Win or lose, this was going to be a special day for Williams -- his last game in Amherst. Across the country, Senior Days are always poignant, if clichéd, affairs. They represent the end of a brief but intense road. There are family members and flowers and pictures with the coach, rousing ovations from the home crowd.
But for the little speck of the universe that is the Mullins Center in Amherst, there was a little extra something in saying goodbye to Williams. Very few, if any, of the 351 Division I teams are so clearly identified with one player as their unquestioned leader. Williams has been a transformative presence at UMass, the dynamo with the bravado, the little player with the huge heart. He has made the game fun again in Amherst. He has lifted his teammates to new heights and brought the program back to a place where it has not been in many moons.

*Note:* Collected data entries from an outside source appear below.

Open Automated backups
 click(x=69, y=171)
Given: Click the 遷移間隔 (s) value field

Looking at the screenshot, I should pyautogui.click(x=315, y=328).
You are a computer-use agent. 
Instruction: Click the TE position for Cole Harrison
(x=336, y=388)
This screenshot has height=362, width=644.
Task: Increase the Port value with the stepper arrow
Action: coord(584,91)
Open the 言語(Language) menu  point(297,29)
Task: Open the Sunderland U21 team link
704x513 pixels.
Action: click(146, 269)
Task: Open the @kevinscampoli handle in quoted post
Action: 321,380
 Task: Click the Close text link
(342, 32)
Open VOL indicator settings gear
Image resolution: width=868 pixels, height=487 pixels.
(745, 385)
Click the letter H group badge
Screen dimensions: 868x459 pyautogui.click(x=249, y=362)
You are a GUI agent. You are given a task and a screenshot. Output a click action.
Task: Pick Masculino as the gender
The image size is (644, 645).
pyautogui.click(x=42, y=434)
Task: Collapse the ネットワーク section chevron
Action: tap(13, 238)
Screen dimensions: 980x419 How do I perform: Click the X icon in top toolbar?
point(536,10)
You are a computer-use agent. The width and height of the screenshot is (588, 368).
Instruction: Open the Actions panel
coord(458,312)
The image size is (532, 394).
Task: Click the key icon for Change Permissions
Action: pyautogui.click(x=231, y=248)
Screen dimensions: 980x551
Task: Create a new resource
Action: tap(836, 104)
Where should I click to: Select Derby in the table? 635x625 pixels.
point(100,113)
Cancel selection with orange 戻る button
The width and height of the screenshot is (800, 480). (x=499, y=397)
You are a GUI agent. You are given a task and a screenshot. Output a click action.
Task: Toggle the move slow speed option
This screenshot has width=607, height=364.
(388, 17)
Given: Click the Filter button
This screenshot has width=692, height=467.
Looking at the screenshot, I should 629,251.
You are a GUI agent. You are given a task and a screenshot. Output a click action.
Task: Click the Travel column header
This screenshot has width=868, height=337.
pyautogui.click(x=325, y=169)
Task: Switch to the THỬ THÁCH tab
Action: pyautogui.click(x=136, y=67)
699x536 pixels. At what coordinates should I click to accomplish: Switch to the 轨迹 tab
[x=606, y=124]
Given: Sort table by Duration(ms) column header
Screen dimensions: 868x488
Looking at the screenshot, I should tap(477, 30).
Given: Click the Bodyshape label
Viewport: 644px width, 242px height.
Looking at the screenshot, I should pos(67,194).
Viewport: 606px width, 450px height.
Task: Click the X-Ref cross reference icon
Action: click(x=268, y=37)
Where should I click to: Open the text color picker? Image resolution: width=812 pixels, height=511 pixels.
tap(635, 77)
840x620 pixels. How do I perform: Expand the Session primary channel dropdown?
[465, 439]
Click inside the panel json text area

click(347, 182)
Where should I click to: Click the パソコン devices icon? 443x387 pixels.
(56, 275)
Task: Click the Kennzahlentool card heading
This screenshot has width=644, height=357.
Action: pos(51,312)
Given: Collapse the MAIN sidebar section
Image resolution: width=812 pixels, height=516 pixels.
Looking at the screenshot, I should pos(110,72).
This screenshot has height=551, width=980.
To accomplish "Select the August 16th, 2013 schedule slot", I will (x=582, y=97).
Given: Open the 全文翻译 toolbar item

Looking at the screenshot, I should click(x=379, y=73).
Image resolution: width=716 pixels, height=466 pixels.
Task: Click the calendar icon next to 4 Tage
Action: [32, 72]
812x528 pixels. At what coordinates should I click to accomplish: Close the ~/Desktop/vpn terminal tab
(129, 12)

Williams' numbers tell part of the story. He came in as the team's leading scorer at 15.7 points per game. And though he was just finishing up his third season at UMass (having played his freshman year at Hofstra), he entered tied for the most assists in school history with Chris Lowe. At a school with a rich point guard history -- including Rick Pitino and current coach Derek Kellogg -- Williams was about to stand alone. He was the alley to thunderous oops, the ally to all kinds of hoops, and to all kinds of hopes for UMass fans. He played the game with audacity. He barreled and blazed and went careening to the floor time after time. He did that point guard thing exceptionally, making those around him better.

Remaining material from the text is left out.